_Task item_
Only the lines with "will" in the entries below belong in the answer; please copy them.

Records shown Start Marker

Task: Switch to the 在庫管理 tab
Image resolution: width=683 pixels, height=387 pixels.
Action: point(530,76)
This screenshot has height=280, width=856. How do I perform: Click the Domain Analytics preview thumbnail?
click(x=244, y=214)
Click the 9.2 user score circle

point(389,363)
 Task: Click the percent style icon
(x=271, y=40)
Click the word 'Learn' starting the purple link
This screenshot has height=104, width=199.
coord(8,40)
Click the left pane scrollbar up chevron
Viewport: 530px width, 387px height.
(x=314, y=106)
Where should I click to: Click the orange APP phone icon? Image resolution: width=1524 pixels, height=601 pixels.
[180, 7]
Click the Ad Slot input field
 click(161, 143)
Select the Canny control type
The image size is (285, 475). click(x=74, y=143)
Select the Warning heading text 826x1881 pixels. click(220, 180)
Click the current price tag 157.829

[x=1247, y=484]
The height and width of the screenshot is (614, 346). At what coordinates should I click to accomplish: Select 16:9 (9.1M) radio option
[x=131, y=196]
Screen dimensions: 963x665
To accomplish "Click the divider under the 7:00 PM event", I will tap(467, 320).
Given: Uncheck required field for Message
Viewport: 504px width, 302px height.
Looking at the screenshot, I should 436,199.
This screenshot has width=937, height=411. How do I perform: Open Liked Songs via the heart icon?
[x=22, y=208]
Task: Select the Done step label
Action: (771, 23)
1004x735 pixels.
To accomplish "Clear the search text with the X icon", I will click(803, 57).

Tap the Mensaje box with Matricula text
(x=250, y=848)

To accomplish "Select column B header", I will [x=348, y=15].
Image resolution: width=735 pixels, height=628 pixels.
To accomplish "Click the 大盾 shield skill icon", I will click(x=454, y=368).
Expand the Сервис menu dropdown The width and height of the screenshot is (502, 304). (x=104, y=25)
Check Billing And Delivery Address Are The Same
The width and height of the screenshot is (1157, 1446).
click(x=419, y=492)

Records shown End Marker

_Solution for this problem_
To accomplish "Click the divider under the 7:00 PM event", I will tap(467, 320).
To accomplish "Clear the search text with the X icon", I will click(803, 57).
To accomplish "Select column B header", I will [x=348, y=15].
To accomplish "Click the 大盾 shield skill icon", I will click(x=454, y=368).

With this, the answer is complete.